Inauguration Day, Jan. 20, is the day U.S. President-elect Barack Obama is sworn in as president. The swearing-in ceremony, parade and other related events are expected to draw up to 4 million people to Washington, which has a year-round population of about 590,000. News reports and bloggers have warned about potential chaos, and many D.C.-area residents say they want to be as far away from the festivities as possible.
Some organizations in Washington are giving employees the day off, but other employers don’t have that option, said Cindy Auten, general manager of Telework Exchange, a D.C.-area group that advocates for telecommuting. If the large crowd estimates prove correct, traffic gridlock will likely continue throughout much of the week, with many out-of-towners staying in Washington for several days, she noted.
“There are a lot of organizations in the D.C. area that can’t just shut down,” Auten said. “This is a good opportunity to try teleworking.”
Several U.S. government agencies and area businesses that already allow telecommuting are using the inauguration as a test of their telework readiness during a disaster, Auten said. Auten hasn’t yet heard from organizations new to telecommuting about plans for Inauguration Day, but Telework Exchange is ready to assist those groups, she said.
Among the tools on Telework Exchange’s Web site is the Telework Gizmo, which assesses a worker’s ability to telecommute.
Jon Rochetti, author of the DC Traveler blog, wrote that crowds could cause several problems during Inauguration Day. It’s very likely that people using Washington’s Metro subway service will face several hour waits, and mobile phone networks may be overwhelmed, he wrote.
People riding chartered buses into Washington may face problems getting from remote parking spots to central Washington, and it’ll be tough to find a parking spot at any metro station, he predicted. And forget about getting a sit-down meal in the area of the National Mall, he added.

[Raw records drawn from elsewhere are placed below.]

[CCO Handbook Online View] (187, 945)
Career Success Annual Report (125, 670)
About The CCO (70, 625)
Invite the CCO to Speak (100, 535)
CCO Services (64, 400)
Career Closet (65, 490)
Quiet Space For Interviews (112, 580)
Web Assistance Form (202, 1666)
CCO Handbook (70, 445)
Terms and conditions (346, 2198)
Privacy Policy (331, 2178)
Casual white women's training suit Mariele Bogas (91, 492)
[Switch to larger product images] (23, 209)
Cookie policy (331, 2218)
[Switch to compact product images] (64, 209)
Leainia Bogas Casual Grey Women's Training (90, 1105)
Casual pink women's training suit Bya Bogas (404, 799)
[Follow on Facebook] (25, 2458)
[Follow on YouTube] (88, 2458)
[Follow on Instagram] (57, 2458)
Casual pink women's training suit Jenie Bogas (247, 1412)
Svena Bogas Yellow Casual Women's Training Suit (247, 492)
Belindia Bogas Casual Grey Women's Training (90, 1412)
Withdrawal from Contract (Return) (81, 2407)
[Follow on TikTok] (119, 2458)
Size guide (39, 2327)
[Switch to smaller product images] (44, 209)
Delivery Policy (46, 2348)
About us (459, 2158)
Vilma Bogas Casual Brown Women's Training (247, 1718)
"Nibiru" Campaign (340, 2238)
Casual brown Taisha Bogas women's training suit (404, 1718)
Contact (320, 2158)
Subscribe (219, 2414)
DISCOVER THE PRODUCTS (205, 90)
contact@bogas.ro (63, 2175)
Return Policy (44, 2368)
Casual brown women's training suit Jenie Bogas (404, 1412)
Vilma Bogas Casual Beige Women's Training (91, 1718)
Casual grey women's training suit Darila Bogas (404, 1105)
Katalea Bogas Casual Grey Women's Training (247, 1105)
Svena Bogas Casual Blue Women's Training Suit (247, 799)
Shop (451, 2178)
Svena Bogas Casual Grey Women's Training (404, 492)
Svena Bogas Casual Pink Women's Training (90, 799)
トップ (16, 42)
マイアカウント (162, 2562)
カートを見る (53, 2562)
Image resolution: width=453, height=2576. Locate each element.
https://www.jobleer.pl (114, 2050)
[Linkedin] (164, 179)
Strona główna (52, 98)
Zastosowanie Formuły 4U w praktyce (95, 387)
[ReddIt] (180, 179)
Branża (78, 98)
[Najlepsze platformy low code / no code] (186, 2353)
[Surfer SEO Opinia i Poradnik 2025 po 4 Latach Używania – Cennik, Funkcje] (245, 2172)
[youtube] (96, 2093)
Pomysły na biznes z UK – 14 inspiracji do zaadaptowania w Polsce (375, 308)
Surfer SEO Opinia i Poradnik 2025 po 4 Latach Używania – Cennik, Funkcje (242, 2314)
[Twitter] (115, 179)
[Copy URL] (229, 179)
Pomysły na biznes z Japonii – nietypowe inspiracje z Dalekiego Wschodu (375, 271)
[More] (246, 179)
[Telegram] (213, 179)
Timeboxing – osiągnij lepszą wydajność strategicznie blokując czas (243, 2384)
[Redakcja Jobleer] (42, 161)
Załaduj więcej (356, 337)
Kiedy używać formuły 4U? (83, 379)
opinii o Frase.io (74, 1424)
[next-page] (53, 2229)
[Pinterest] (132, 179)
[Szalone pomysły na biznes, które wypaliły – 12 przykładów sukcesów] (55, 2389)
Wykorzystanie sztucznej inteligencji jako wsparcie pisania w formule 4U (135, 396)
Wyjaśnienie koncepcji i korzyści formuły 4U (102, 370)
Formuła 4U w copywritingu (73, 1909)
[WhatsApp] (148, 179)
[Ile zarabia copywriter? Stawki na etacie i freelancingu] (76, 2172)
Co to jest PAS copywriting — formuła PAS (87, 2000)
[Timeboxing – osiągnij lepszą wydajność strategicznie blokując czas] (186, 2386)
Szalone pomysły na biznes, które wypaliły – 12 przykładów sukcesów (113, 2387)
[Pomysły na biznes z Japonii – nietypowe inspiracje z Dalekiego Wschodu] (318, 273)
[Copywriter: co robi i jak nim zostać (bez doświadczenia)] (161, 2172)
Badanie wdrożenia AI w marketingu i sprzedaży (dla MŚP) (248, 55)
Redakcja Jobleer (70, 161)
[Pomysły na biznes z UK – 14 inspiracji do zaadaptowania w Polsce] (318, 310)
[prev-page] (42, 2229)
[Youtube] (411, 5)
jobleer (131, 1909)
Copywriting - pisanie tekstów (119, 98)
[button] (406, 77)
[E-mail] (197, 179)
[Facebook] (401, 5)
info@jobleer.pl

“Getting a meal on the Mall will require an act of Congress,” he wrote. “You should be able to find plenty of hot dog vendors around the Mall on inauguration day. But if you want to wait out the exit rush after the ceremony, at a restaurant anywhere near the Mall, expect a multi-hour wait.”
Columnist Lyric Winik of The Daily Beast predicted Inauguration Day will be “miserable.”
Even the inaugural balls aren’t as glamourous as they may sound, Winik wrote. “The outdoor lines begin long before you even reach the building,” she wrote. “Four years ago, it snowed on the morning of the inauguration. The streets and sidewalks were icy and slushy. Men skidded in patent dress shoes, women tottered in four-inch Louboutins. Everyone shivered. And then waited outside, airport-style, to have their bags searched, cell phones tested, IDs checked, and then to pass through the metal detector gates.”
Even during normal work days, Washington is one of the worst U.S. cities for traffic jams, Auten said. “Sitting on Route 66 on an average, random Tuesday is quite painful enough,” she said. “I think people are really starting to get tired of this traffic.”